Since After The Burn began, how has your sound evolved over the past couple years: Honestly, I feel we’re still kind of young for a band and we’re exploring our range. If anything, we are more focused now.
How does your EP “The Eternal Embrace” capture what After The Burn is all about? (The title of the EP itself is very dramatic and definitely conveys the angst of punk music.) What is the main idea behind the EP and what themes are explored:
What song encapsulates the meaning of the EP and how does it achieve this: “Non-Degradable Debris” and “The Burn,” together. Those songs are more about personal feelings. They have the most opportunity for interpretation.
After listening to the EP a couple times, it seems like “The Burn” has more alternative elements with the mellow instrumental intro and the fade out at the end. To me, it sounds like the main punk elements are the vocals and subject of the lyrics. Is this an accurate takeaway from the song? What is the meaning behind this track and what does it stand for: I can agree with that. The lyrics and vocals drive the punk attitude while the music is something slightly different, yet similar. For me, that was the most challenging song to find vocals for. When we recorded it for the EP, I was still uncertain about it. Now, it’s one of my favorites to play. It’s a song with real simple, stark, repetitive lyrics. I think the idea is to come away from that song feeling mad and ready to kick some ass—but only if necessary and within reason.

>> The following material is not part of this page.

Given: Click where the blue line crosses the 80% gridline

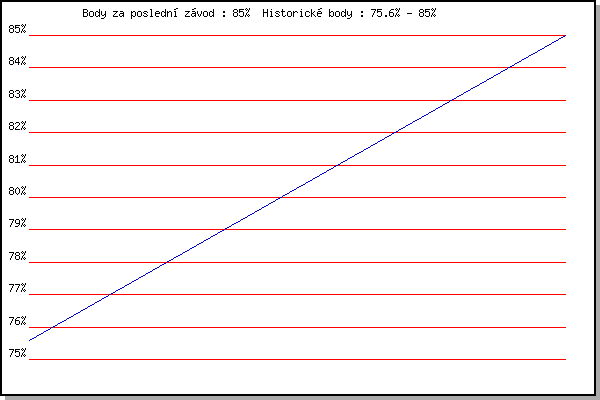Looking at the screenshot, I should click(281, 197).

During your performances, how would you describe your energy on stage, and how does it transfer over to the audience? Or in other words, what feelings are conveyed to the audience while you’re on stage: I’m (Caputo) the most animated of the bunch, bouncing around the stage whenever possible. Ramirez and Chris hold down the fort on either side, while Eddie keeps us steadily marching to our unique tunes. We all end in a sweaty mess.
What’s been the most memorable show so far? What makes that specific show stand out: Recently, we opened up for Michale Graves at Dingbatz (in Clifton, NJ). There was something weird going on with the electric and I couldn’t get my pedal board to stay powered. The band that played before us was great, but the crowd seemed more interested in drinking, so I was slightly concerned. The sound guy seemed to be rushing us a bit, and mentioned we were already 5 minutes into our time while setting up. Once we were ready, we just attacked it, and something clicked with the audience. At one point, some guy made his way to the stage and threw a handful of dollar bills at us and then, a few songs later, he did it again. $10 in sweaty singles, I ended up stepping all over. We ended up with a great crowd, which is key to any great show, and we scooped those singles with a smile on our faces.
What’s your favorite part about being in After the Burn: We all get along. We work together for everything.
If someone has never heard your music before, what song would you recommend they listen to in order to fully grasp what After the Burn is about, and why: Right now, “Conspiracy.” That’s one of the songs that we get a lot of positive feedback on. It’s catchy and it rocks.
What’s next for After the Burn: We’re finishing up our next EP, “Frustrate on Repeat,” which will be available through us very soon. We plan on expanding our reach throughout the northeast and beyond in 2017. We’ll continue to write and play out whenever possible.